__Фрагмент текста__:
==================================================

Когда началась война, сотрудники консерватории уехали в эвакуацию. Мама рассказывала, как пришла тогда на работу, заглянула в один кабинет – пусто, в другой – пусто, в третий – пусто. Только в парткоме на деревянной скамейке лежит, свернувшись калачиком, Надежда Яковлевна Брюсова (сестра поэта Валерия Брюсова). Мама спросила: «Надежда Яковлевна, что вы тут делаете?» – «Все уехали, все убежали! Секретарь парткома сбежал, директор сбежал! Никого нет – как же я все брошу?!» – с горечью ответила Надежда Яковлевна. Член парткома консерватории, настоящая старая коммунистка – не как большинство приспособленцев, которые лезли в партию только ради карьеры, – она своим долгом считала даже совсем одной оставаться «на боевом посту».

==================================================

__Исходные данные__:
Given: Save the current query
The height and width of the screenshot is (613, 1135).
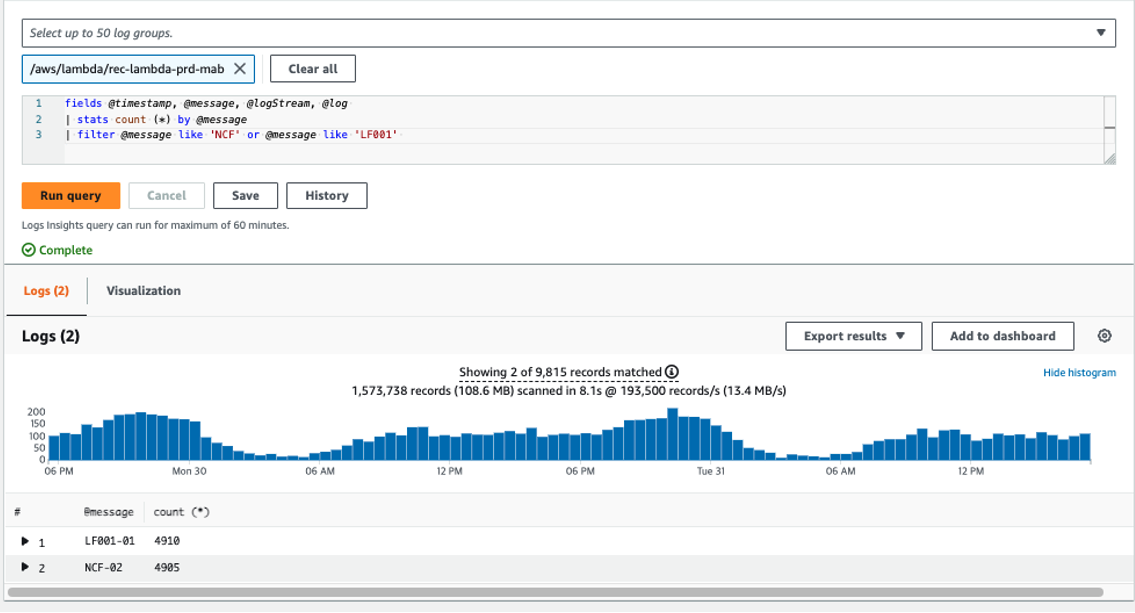Looking at the screenshot, I should [x=245, y=195].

==================================================

__Цель задания__:
Выпишите из фрагмента о консерватории в начале войны все сведения о том, кем была Надежда Яковлевна Брюсова.

__Ответ__:
— сестра поэта Валерия Брюсова;
— член парткома консерватории;
— настоящая старая коммунистка.